**DATA FOR THIS TASK**.
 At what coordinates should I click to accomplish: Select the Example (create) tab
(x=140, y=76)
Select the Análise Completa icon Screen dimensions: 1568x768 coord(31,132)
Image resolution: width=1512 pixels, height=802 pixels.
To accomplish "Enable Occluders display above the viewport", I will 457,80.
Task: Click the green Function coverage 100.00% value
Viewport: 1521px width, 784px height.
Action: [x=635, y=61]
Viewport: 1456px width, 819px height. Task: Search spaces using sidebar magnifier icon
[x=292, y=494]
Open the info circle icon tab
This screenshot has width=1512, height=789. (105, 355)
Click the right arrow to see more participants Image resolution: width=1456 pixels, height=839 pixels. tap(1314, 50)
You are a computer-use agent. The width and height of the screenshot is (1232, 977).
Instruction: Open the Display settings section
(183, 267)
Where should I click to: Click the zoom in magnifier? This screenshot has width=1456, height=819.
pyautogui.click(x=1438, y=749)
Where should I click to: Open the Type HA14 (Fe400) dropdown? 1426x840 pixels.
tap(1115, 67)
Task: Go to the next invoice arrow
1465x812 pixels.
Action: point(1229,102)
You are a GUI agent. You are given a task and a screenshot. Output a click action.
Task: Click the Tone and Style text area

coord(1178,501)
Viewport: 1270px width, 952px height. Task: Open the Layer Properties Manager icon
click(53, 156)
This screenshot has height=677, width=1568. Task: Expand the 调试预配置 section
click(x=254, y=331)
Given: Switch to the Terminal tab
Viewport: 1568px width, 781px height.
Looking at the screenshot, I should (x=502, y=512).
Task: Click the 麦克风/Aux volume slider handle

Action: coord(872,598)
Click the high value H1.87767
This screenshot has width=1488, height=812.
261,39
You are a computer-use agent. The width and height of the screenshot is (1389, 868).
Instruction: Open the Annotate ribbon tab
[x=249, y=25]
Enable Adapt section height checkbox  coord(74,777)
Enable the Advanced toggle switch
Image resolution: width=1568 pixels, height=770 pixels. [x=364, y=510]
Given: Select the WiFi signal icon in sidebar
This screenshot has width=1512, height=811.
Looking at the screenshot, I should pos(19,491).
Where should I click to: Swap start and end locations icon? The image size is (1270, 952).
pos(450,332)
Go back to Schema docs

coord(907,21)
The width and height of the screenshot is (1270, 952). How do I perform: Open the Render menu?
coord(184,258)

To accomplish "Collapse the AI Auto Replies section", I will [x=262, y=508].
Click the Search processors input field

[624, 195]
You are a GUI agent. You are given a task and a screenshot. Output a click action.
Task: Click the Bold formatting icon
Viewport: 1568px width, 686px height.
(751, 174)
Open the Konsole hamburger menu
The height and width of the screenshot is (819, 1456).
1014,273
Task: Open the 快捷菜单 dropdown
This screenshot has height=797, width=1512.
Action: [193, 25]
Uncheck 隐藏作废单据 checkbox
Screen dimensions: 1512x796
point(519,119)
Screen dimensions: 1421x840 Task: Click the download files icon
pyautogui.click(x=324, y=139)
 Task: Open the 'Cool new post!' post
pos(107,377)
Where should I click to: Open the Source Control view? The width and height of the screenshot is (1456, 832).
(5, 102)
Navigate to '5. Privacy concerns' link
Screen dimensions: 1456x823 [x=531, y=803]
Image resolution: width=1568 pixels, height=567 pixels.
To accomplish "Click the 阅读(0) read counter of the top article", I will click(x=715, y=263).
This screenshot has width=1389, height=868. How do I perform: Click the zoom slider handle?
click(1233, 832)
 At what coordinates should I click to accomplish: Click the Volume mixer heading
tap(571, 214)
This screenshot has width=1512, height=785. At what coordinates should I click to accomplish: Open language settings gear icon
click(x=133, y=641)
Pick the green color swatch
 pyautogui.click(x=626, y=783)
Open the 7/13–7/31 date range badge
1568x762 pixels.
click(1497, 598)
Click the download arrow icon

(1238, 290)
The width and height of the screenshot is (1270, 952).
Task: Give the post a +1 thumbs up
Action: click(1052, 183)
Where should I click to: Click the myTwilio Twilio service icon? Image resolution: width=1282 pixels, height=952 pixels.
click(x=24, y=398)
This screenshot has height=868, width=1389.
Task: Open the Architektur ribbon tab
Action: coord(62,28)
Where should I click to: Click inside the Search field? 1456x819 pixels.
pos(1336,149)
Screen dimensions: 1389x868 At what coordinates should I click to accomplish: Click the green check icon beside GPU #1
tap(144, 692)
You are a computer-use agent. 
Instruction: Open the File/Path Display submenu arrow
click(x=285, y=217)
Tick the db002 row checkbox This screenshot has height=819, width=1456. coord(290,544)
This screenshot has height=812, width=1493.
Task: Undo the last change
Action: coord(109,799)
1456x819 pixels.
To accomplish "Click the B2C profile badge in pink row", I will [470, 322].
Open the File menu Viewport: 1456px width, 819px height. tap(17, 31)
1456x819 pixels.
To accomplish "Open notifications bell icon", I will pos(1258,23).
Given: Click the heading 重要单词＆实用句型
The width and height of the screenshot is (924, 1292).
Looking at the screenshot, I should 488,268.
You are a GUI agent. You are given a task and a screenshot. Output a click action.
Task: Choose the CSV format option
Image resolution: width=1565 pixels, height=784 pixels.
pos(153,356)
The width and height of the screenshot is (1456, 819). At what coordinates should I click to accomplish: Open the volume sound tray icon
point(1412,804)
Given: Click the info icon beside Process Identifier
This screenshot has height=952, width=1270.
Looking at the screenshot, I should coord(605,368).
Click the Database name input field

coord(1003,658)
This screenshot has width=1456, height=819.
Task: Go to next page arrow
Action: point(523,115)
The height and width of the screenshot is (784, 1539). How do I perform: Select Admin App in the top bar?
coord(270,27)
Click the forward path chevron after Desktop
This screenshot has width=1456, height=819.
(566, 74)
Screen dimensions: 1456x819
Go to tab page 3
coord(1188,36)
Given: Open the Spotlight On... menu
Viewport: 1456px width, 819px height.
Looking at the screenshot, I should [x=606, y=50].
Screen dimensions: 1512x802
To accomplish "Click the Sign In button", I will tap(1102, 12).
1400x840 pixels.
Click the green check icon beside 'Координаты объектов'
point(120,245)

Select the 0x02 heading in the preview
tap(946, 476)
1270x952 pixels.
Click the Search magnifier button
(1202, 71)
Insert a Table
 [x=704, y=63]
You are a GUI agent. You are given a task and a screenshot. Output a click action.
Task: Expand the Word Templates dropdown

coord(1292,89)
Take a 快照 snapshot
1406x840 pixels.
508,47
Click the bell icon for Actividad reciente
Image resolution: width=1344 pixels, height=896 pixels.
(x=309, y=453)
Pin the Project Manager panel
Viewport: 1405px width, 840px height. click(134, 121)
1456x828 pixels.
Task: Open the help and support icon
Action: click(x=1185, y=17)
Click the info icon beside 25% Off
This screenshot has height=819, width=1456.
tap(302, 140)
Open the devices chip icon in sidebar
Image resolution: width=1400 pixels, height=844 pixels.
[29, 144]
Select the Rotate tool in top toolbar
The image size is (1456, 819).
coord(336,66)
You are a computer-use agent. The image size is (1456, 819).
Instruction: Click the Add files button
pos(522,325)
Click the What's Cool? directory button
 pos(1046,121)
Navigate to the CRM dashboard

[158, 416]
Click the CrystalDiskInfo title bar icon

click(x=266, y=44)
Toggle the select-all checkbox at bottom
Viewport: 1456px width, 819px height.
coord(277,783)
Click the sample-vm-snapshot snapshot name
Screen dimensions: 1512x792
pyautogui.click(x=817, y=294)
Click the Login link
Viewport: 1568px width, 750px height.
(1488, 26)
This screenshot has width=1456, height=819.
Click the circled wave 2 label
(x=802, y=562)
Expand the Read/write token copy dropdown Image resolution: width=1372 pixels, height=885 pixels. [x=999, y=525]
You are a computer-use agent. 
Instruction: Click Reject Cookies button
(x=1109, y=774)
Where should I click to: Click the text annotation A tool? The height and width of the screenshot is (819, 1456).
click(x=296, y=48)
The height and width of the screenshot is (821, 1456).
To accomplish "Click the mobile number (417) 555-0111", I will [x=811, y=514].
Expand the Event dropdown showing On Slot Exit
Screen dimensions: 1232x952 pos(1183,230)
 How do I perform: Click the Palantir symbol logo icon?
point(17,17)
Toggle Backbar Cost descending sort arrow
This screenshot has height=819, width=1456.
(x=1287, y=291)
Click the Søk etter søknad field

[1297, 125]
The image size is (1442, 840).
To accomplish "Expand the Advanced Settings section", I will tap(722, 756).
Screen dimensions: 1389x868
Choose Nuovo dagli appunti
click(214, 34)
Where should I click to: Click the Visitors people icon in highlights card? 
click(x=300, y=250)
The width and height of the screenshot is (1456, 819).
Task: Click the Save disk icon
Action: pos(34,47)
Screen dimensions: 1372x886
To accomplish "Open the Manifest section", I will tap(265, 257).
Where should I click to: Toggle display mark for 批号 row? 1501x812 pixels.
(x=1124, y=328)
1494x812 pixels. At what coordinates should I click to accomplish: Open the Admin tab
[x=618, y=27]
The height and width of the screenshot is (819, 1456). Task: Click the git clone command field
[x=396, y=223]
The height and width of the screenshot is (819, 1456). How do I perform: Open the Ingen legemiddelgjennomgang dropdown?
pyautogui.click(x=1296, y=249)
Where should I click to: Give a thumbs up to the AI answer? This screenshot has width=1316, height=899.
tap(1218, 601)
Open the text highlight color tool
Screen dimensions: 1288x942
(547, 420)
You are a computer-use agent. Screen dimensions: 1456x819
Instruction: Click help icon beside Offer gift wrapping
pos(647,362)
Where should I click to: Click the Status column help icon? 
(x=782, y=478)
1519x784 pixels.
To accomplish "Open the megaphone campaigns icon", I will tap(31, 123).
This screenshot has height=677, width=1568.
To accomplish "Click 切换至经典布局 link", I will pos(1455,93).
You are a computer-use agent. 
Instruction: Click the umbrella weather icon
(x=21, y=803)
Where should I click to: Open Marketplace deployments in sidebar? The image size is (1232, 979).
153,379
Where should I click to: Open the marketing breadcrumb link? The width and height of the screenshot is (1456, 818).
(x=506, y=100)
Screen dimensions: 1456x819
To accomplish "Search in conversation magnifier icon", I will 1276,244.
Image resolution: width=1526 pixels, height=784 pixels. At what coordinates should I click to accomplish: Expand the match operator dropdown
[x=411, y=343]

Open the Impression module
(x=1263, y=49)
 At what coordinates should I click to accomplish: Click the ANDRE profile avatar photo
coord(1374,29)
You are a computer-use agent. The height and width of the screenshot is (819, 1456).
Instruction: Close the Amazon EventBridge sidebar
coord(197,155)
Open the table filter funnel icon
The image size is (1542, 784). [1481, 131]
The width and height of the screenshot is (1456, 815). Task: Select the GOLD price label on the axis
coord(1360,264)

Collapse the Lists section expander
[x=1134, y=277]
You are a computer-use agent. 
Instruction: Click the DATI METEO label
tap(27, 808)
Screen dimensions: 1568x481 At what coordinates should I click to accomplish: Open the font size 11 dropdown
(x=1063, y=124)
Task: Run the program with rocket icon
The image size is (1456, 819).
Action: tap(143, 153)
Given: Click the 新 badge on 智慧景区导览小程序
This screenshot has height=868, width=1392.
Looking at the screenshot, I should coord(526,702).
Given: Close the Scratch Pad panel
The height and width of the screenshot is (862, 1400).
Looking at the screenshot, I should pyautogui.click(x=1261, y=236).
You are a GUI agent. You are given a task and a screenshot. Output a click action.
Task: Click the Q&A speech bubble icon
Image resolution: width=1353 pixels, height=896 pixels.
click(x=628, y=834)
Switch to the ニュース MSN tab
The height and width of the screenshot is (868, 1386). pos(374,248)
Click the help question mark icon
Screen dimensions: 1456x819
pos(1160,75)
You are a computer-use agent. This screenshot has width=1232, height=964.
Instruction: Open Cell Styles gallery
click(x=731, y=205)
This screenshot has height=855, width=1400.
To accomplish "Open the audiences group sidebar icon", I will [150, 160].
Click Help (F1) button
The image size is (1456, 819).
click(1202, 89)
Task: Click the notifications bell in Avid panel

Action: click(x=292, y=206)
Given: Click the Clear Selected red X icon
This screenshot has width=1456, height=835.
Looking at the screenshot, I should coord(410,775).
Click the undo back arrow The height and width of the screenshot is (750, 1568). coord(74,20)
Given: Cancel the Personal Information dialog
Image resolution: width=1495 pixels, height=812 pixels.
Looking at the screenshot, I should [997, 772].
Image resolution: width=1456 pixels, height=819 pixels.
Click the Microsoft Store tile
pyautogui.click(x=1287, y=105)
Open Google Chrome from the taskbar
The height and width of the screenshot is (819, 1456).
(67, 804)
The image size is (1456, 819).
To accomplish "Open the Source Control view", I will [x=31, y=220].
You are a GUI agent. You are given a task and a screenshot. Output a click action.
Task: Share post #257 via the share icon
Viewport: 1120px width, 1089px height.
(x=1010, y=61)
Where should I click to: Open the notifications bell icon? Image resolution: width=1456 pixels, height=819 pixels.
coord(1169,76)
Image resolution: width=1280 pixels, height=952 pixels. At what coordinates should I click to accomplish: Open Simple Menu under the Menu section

**WHAT YOU NEED TO DO**. Gather each line of the listing containing the word "computer" and show it.

**TASK ANSWER**.
You are a computer-use agent. The width and height of the screenshot is (1232, 977).
You are a computer-use agent. The width and height of the screenshot is (1389, 868).
You are a computer-use agent. 
You are a computer-use agent. The image size is (1456, 819).
You are a computer-use agent. 
You are a computer-use agent. Screen dimensions: 1456x819
You are a computer-use agent. 
You are a computer-use agent. The height and width of the screenshot is (819, 1456).
You are a computer-use agent. 
You are a computer-use agent. This screenshot has width=1232, height=964.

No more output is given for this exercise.